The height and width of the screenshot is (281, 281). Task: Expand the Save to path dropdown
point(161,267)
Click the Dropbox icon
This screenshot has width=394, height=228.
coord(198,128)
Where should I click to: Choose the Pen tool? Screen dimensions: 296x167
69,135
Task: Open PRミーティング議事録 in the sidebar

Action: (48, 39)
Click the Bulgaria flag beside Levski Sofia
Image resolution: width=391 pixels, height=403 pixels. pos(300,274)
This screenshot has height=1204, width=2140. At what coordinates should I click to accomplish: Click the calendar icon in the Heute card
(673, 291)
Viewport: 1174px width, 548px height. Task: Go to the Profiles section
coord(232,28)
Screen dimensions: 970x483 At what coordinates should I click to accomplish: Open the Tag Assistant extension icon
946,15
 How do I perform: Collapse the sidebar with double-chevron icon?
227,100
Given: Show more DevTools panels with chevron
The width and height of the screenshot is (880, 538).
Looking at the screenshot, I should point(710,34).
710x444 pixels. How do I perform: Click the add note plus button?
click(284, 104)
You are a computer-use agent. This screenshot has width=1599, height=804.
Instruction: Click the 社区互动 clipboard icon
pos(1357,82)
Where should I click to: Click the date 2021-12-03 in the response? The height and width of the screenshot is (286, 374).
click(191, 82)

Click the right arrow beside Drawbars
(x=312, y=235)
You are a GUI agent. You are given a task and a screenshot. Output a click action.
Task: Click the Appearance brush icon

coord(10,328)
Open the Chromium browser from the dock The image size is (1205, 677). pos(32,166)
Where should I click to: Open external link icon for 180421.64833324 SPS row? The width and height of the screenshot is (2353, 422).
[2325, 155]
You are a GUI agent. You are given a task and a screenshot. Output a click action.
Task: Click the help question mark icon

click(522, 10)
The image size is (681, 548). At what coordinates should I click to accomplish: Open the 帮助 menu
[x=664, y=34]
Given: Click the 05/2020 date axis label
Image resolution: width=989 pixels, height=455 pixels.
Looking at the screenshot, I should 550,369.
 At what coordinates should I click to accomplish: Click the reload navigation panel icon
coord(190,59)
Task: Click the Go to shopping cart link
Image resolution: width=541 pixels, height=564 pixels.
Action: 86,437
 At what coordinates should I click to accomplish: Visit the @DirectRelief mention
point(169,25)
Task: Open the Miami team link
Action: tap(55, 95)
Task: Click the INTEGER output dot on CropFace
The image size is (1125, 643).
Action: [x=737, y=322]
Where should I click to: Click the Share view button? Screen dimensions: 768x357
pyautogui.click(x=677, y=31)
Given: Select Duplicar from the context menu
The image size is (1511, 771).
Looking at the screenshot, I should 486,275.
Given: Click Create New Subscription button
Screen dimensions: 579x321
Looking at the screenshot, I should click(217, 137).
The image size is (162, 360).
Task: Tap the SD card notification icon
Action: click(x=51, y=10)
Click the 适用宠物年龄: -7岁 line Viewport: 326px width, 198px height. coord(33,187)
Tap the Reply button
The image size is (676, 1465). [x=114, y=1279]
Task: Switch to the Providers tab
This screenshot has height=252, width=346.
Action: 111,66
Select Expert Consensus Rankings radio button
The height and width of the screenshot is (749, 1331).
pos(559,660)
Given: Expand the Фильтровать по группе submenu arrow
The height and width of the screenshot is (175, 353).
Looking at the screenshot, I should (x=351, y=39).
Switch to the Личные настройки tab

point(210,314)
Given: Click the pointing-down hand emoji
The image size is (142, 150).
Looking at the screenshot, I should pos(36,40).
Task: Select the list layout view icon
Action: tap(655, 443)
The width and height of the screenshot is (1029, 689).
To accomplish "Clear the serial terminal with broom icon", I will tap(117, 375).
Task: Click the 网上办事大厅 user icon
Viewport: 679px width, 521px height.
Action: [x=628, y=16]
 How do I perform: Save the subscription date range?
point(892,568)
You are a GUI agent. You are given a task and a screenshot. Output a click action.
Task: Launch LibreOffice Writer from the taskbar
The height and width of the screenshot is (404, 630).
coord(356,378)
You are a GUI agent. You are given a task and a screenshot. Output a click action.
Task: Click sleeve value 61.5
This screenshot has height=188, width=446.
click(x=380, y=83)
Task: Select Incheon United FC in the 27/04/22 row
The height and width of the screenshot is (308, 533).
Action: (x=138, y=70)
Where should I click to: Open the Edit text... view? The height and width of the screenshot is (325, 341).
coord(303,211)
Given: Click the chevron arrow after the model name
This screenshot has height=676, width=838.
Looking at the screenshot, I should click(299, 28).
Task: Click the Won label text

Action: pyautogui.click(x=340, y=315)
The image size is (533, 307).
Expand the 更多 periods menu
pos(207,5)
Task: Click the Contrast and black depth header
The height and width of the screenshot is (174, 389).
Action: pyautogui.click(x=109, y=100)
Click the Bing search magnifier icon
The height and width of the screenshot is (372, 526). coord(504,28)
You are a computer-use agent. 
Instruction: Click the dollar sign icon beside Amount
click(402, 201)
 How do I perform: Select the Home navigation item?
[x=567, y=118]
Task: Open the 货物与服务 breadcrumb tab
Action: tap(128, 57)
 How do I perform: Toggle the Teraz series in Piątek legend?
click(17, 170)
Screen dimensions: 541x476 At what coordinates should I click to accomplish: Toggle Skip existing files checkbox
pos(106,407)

▬▬▬▬▬▬▬▬▬▬

* **GOAL OF THE EXERCISE**:
Count up the lines in the entries above where the word "from" appears, and give the figure with nothing added.

* **WRITTEN ANSWER**:
3